> **Problem**
Rewrite each line of the records as a JSON list of strings, one string per line, leaving out blank lines.

(Dataset records)
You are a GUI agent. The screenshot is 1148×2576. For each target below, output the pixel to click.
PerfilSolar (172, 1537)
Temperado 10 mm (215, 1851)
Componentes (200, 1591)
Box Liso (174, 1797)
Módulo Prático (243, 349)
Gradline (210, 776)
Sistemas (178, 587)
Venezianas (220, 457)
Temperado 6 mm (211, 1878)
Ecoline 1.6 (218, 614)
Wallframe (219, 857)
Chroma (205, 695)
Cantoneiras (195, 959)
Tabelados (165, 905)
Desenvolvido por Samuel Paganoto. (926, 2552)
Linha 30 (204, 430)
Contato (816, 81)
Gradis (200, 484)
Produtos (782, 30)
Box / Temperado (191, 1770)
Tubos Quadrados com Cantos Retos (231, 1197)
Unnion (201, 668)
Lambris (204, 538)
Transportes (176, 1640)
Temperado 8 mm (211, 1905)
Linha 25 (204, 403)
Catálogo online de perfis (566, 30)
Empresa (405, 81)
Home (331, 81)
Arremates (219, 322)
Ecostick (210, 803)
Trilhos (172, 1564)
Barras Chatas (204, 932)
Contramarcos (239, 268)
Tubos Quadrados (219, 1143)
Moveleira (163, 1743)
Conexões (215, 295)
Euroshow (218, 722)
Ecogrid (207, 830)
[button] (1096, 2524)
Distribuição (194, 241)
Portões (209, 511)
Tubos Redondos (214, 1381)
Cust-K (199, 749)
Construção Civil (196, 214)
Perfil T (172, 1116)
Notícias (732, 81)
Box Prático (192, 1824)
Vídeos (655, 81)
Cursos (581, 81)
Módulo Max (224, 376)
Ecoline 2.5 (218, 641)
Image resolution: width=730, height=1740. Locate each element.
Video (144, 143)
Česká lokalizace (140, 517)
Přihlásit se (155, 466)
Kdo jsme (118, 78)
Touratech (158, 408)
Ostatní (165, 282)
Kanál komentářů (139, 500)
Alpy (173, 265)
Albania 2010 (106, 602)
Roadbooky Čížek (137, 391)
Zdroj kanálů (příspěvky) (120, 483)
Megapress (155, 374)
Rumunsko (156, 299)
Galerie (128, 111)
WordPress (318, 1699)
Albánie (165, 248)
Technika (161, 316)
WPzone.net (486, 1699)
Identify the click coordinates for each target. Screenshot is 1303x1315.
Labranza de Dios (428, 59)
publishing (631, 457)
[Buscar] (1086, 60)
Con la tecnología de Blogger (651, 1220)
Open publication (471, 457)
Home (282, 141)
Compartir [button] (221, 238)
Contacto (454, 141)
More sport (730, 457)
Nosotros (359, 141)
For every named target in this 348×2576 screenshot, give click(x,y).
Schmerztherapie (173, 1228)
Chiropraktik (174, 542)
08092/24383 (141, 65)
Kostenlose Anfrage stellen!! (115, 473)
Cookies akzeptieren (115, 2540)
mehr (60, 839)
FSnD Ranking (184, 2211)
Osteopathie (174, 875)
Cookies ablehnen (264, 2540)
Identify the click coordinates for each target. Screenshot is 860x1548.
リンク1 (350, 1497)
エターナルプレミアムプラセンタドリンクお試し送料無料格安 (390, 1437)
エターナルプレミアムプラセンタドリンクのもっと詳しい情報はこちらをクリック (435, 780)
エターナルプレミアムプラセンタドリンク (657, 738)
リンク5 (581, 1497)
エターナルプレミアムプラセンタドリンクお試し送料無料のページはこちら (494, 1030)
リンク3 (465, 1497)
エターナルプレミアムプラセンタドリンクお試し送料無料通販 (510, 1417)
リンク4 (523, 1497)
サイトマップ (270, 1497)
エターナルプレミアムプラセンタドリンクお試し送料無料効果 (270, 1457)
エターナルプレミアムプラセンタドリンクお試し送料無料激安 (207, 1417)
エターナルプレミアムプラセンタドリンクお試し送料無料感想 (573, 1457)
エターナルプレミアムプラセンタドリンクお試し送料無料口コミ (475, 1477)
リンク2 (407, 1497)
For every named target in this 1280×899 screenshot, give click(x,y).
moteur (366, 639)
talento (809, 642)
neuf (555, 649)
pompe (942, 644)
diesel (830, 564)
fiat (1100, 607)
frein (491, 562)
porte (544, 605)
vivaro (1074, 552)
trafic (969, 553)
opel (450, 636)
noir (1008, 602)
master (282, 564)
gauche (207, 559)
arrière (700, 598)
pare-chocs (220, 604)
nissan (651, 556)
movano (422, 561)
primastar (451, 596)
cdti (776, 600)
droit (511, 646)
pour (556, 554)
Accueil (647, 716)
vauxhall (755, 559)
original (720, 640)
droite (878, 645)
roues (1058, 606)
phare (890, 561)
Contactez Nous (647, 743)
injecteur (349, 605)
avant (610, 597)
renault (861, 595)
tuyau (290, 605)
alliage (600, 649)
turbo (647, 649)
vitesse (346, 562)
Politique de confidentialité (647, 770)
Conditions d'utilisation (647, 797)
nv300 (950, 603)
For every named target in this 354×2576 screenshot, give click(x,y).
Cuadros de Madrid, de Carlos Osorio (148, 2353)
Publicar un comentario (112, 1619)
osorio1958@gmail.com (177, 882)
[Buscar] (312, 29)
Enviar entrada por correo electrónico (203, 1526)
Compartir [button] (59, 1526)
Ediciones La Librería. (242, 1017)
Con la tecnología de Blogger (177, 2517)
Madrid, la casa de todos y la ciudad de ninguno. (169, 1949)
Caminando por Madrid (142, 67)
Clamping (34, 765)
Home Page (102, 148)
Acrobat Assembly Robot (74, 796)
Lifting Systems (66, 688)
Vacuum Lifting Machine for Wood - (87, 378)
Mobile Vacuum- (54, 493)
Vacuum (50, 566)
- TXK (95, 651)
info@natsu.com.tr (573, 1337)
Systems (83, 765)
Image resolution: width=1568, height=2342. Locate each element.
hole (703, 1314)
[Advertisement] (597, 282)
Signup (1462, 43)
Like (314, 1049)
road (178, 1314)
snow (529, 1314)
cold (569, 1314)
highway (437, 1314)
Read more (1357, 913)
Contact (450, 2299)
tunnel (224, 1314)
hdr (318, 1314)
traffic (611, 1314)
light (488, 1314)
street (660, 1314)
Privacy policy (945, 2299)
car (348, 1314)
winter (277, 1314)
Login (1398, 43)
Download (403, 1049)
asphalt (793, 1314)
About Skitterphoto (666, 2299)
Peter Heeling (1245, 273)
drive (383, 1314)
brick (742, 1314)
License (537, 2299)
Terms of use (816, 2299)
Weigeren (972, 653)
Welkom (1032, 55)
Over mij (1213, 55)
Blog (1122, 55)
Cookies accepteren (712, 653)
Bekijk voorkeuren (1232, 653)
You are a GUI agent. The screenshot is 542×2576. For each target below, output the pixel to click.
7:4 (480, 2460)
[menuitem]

> **Expected output**
[
  "You are a GUI agent. The screenshot is 1148×2576. For each target below, output the pixel to click.",
  "PerfilSolar (172, 1537)",
  "Temperado 10 mm (215, 1851)",
  "Componentes (200, 1591)",
  "Box Liso (174, 1797)",
  "Módulo Prático (243, 349)",
  "Gradline (210, 776)",
  "Sistemas (178, 587)",
  "Venezianas (220, 457)",
  "Temperado 6 mm (211, 1878)",
  "Ecoline 1.6 (218, 614)",
  "Wallframe (219, 857)",
  "Chroma (205, 695)",
  "Cantoneiras (195, 959)",
  "Tabelados (165, 905)",
  "Desenvolvido por Samuel Paganoto. (926, 2552)",
  "Linha 30 (204, 430)",
  "Contato (816, 81)",
  "Gradis (200, 484)",
  "Produtos (782, 30)",
  "Box / Temperado (191, 1770)",
  "Tubos Quadrados com Cantos Retos (231, 1197)",
  "Unnion (201, 668)",
  "Lambris (204, 538)",
  "Transportes (176, 1640)",
  "Temperado 8 mm (211, 1905)",
  "Linha 25 (204, 403)",
  "Catálogo online de perfis (566, 30)",
  "Empresa (405, 81)",
  "Home (331, 81)",
  "Arremates (219, 322)",
  "Ecostick (210, 803)",
  "Trilhos (172, 1564)",
  "Barras Chatas (204, 932)",
  "Contramarcos (239, 268)",
  "Tubos Quadrados (219, 1143)",
  "Moveleira (163, 1743)",
  "Conexões (215, 295)",
  "Euroshow (218, 722)",
  "Ecogrid (207, 830)",
  "[button] (1096, 2524)",
  "Distribuição (194, 241)",
  "Portões (209, 511)",
  "Tubos Redondos (214, 1381)",
  "Cust-K (199, 749)",
  "Construção Civil (196, 214)",
  "Perfil T (172, 1116)",
  "Notícias (732, 81)",
  "Box Prático (192, 1824)",
  "Vídeos (655, 81)",
  "Cursos (581, 81)",
  "Módulo Max (224, 376)",
  "Ecoline 2.5 (218, 641)",
  "Image resolution: width=730, height=1740. Locate each element.",
  "Video (144, 143)",
  "Česká lokalizace (140, 517)",
  "Přihlásit se (155, 466)",
  "Kdo jsme (118, 78)",
  "Touratech (158, 408)",
  "Ostatní (165, 282)",
  "Kanál komentářů (139, 500)",
  "Alpy (173, 265)",
  "Albania 2010 (106, 602)",
  "Roadbooky Čížek (137, 391)",
  "Zdroj kanálů (příspěvky) (120, 483)",
  "Megapress (155, 374)",
  "Rumunsko (156, 299)",
  "Galerie (128, 111)",
  "WordPress (318, 1699)",
  "Albánie (165, 248)",
  "Technika (161, 316)",
  "WPzone.net (486, 1699)",
  "Identify the click coordinates for each target. Screenshot is 1303x1315.",
  "Labranza de Dios (428, 59)",
  "publishing (631, 457)",
  "[Buscar] (1086, 60)",
  "Con la tecnología de Blogger (651, 1220)",
  "Open publication (471, 457)",
  "Home (282, 141)",
  "Compartir [button] (221, 238)",
  "Contacto (454, 141)",
  "More sport (730, 457)",
  "Nosotros (359, 141)",
  "For every named target in this 348×2576 screenshot, give click(x,y).",
  "Schmerztherapie (173, 1228)",
  "Chiropraktik (174, 542)",
  "08092/24383 (141, 65)",
  "Kostenlose Anfrage stellen!! (115, 473)",
  "Cookies akzeptieren (115, 2540)",
  "mehr (60, 839)",
  "FSnD Ranking (184, 2211)",
  "Osteopathie (174, 875)",
  "Cookies ablehnen (264, 2540)",
  "Identify the click coordinates for each target. Screenshot is 860x1548.",
  "リンク1 (350, 1497)",
  "エターナルプレミアムプラセンタドリンクお試し送料無料格安 (390, 1437)",
  "エターナルプレミアムプラセンタドリンクのもっと詳しい情報はこちらをクリック (435, 780)",
  "エターナルプレミアムプラセンタドリンク (657, 738)",
  "リンク5 (581, 1497)",
  "エターナルプレミアムプラセンタドリンクお試し送料無料のページはこちら (494, 1030)",
  "リンク3 (465, 1497)",
  "エターナルプレミアムプラセンタドリンクお試し送料無料通販 (510, 1417)",
  "リンク4 (523, 1497)",
  "サイトマップ (270, 1497)",
  "エターナルプレミアムプラセンタドリンクお試し送料無料効果 (270, 1457)",
  "エターナルプレミアムプラセンタドリンクお試し送料無料激安 (207, 1417)",
  "エターナルプレミアムプラセンタドリンクお試し送料無料感想 (573, 1457)",
  "エターナルプレミアムプラセンタドリンクお試し送料無料口コミ (475, 1477)",
  "リンク2 (407, 1497)",
  "For every named target in this 1280×899 screenshot, give click(x,y).",
  "moteur (366, 639)",
  "talento (809, 642)",
  "neuf (555, 649)",
  "pompe (942, 644)",
  "diesel (830, 564)",
  "fiat (1100, 607)",
  "frein (491, 562)",
  "porte (544, 605)",
  "vivaro (1074, 552)",
  "trafic (969, 553)",
  "opel (450, 636)",
  "noir (1008, 602)",
  "master (282, 564)",
  "gauche (207, 559)",
  "arrière (700, 598)",
  "pare-chocs (220, 604)",
  "nissan (651, 556)",
  "movano (422, 561)",
  "primastar (451, 596)",
  "cdti (776, 600)",
  "droit (511, 646)",
  "pour (556, 554)",
  "Accueil (647, 716)",
  "vauxhall (755, 559)",
  "original (720, 640)",
  "droite (878, 645)",
  "roues (1058, 606)",
  "phare (890, 561)",
  "Contactez Nous (647, 743)",
  "injecteur (349, 605)",
  "avant (610, 597)",
  "renault (861, 595)",
  "tuyau (290, 605)",
  "alliage (600, 649)",
  "turbo (647, 649)",
  "vitesse (346, 562)",
  "Politique de confidentialité (647, 770)",
  "Conditions d'utilisation (647, 797)",
  "nv300 (950, 603)",
  "For every named target in this 354×2576 screenshot, give click(x,y).",
  "Cuadros de Madrid, de Carlos Osorio (148, 2353)",
  "Publicar un comentario (112, 1619)",
  "osorio1958@gmail.com (177, 882)",
  "[Buscar] (312, 29)",
  "Enviar entrada por correo electrónico (203, 1526)",
  "Compartir [button] (59, 1526)",
  "Ediciones La Librería. (242, 1017)",
  "Con la tecnología de Blogger (177, 2517)",
  "Madrid, la casa de todos y la ciudad de ninguno. (169, 1949)",
  "Caminando por Madrid (142, 67)",
  "Clamping (34, 765)",
  "Home Page (102, 148)",
  "Acrobat Assembly Robot (74, 796)",
  "Lifting Systems (66, 688)",
  "Vacuum Lifting Machine for Wood - (87, 378)",
  "Mobile Vacuum- (54, 493)",
  "Vacuum (50, 566)",
  "- TXK (95, 651)",
  "info@natsu.com.tr (573, 1337)",
  "Systems (83, 765)",
  "Image resolution: width=1568, height=2342. Locate each element.",
  "hole (703, 1314)",
  "[Advertisement] (597, 282)",
  "Signup (1462, 43)",
  "Like (314, 1049)",
  "road (178, 1314)",
  "snow (529, 1314)",
  "cold (569, 1314)",
  "highway (437, 1314)",
  "Read more (1357, 913)",
  "Contact (450, 2299)",
  "tunnel (224, 1314)",
  "hdr (318, 1314)",
  "traffic (611, 1314)",
  "light (488, 1314)",
  "street (660, 1314)",
  "Privacy policy (945, 2299)",
  "car (348, 1314)",
  "winter (277, 1314)",
  "Login (1398, 43)",
  "Download (403, 1049)",
  "asphalt (793, 1314)",
  "About Skitterphoto (666, 2299)",
  "Peter Heeling (1245, 273)",
  "drive (383, 1314)",
  "brick (742, 1314)",
  "License (537, 2299)",
  "Terms of use (816, 2299)",
  "Weigeren (972, 653)",
  "Welkom (1032, 55)",
  "Over mij (1213, 55)",
  "Blog (1122, 55)",
  "Cookies accepteren (712, 653)",
  "Bekijk voorkeuren (1232, 653)",
  "You are a GUI agent. The screenshot is 542×2576. For each target below, output the pixel to click.",
  "7:4 (480, 2460)",
  "[menuitem]"
]